One thing hasn't changed, however
- when CrossGen want a new series, they fire up the GenreTron
5000 and see what genre it spits out. I'd like CrossGen
to stick around, if only so we find out what finally happens
when they run out of workable genres. Will they turn to
inventing their own templates, or will they attempt to wring
comics out of Bollywood, noh theatre and kitchen sink
melodrama?
Anyway, this time the GenreTron
has come up with James Bond. Technically that's a
character rather than a genre, I admit. But the films
and books have produced enough variation on the central idea
to qualify him as a one-man genre in his own right.
Kiss Kiss Bang Bang is hardly shy of inviting the
comparisons - lead character Charles Basildon has double-oh
security clearance, and spends half the issue in a tuxedo.
In the original novels, Bond was
a bit of a bastard. Writer Tony Bedard appears to
subscribe to this view as well. However, he puts it in
the context of a tongue-in-cheek parody of the Bond films.
It's one of those stories where some of the characters seem to
be happy in their genre roles, and the others are appalled and
bemused by the weird genre conventions that only they can see.
Basildon is, on any conceivable view, a complete asshole - a
man who does get the job done, but is utterly oblivious to
whether his unwanted partners survive the process. In
fact, he seems fairly determined to get them killed.

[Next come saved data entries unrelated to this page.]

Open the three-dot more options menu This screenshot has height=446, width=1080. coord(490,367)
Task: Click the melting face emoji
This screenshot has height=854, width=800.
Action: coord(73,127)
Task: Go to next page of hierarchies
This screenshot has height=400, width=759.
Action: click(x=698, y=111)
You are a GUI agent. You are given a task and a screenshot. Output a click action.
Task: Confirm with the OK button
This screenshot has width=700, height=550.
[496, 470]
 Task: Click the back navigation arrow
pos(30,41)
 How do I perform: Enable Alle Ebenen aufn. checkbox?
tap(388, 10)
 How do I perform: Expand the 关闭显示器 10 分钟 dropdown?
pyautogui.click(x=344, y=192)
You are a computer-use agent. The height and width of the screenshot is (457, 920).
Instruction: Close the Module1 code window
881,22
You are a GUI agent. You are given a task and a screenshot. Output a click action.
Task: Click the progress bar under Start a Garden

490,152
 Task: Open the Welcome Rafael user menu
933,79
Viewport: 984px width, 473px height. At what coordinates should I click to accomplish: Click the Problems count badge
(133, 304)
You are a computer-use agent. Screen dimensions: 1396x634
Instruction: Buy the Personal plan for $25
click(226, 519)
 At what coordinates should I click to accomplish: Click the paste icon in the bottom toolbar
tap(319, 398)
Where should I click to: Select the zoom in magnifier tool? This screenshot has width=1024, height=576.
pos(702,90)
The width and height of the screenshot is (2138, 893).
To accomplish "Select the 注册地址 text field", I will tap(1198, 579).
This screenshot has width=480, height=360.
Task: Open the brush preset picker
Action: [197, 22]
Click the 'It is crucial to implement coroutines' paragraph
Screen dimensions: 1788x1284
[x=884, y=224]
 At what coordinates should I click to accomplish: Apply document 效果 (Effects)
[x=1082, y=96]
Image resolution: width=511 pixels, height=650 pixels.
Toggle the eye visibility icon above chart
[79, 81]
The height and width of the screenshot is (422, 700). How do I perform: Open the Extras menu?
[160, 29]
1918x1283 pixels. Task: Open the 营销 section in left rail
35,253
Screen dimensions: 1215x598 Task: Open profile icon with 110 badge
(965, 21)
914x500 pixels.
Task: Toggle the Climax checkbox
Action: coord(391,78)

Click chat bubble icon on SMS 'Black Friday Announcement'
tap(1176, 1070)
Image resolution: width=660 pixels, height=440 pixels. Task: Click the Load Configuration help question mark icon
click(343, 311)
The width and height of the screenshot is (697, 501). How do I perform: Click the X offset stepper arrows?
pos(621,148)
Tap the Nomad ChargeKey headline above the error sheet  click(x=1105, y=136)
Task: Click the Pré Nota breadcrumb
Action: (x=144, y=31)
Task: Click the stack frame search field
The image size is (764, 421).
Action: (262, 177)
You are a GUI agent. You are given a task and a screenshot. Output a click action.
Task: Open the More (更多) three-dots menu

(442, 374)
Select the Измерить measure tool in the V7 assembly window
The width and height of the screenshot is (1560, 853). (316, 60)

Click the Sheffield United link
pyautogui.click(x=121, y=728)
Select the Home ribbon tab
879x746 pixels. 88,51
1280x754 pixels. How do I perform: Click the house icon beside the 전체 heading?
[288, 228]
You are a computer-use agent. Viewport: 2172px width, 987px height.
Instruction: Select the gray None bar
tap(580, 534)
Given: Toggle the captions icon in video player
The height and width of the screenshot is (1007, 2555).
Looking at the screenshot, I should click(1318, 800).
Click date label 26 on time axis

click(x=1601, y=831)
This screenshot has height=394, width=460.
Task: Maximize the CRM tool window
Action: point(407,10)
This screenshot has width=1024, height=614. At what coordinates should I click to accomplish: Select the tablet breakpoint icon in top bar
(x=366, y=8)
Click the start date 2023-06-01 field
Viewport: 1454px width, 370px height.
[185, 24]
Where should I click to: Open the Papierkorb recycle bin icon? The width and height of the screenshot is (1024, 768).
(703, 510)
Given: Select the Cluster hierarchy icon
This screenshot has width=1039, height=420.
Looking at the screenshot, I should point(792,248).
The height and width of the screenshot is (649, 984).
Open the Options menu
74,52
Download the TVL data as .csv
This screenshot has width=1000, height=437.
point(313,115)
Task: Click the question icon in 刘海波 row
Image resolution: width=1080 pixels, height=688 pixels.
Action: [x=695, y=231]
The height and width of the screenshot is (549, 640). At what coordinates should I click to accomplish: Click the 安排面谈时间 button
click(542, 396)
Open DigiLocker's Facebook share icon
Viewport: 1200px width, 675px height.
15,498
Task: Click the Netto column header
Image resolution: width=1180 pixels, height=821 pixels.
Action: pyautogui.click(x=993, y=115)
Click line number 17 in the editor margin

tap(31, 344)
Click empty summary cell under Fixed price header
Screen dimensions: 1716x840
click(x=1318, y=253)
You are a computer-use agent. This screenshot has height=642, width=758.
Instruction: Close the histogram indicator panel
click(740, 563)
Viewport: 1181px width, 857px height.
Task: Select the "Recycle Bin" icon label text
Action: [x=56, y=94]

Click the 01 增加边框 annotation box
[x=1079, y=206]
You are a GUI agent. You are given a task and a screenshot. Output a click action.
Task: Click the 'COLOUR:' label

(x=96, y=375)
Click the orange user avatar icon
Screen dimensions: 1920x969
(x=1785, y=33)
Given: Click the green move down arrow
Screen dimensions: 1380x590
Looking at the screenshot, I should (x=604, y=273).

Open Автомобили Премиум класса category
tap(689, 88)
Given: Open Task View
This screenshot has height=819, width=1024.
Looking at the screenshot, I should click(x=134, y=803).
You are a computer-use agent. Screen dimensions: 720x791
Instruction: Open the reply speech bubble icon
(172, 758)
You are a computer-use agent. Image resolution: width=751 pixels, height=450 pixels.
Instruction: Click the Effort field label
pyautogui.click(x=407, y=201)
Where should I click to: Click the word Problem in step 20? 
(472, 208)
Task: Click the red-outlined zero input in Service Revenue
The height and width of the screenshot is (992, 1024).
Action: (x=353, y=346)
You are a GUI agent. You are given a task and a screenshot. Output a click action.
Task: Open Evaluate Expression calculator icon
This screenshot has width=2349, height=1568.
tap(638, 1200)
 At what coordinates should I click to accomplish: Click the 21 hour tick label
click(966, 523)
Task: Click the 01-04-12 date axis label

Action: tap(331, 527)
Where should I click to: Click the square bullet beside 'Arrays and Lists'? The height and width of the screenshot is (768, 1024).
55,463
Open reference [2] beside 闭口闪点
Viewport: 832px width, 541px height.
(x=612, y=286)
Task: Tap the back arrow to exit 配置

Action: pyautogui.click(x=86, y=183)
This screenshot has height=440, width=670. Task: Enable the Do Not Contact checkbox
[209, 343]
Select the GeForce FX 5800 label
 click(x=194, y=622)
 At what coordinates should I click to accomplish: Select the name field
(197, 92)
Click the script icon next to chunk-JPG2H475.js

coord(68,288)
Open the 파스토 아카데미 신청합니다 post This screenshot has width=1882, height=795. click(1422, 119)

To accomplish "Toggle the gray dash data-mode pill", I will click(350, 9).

Bedard writes Basildon as an
outright psychopath, somehow protected from the consequences
of his horrible behaviour by the mystical force of genre
convention. The black comedy takes the edge off things a
bit, but there's no doubt that this is a seriously unpleasant
character. It's not simply a clone of the source
material; instead, it's a fun riff on the source material.
The plot, admittedly, isn't
entirely successful. There's a bunch of cloned global
dictators wandering around as henchmen, a joke that falls a
little bit flat. But the energy of the book's general
approach carries it by, thus far.
Of course, it's a CrossGen title,
and therefore it looks fantastic. Mike Perkins and
Andrew Hennessy strike the ideal balance with Basildon,
combining Bond's style with a loathsome oiliness.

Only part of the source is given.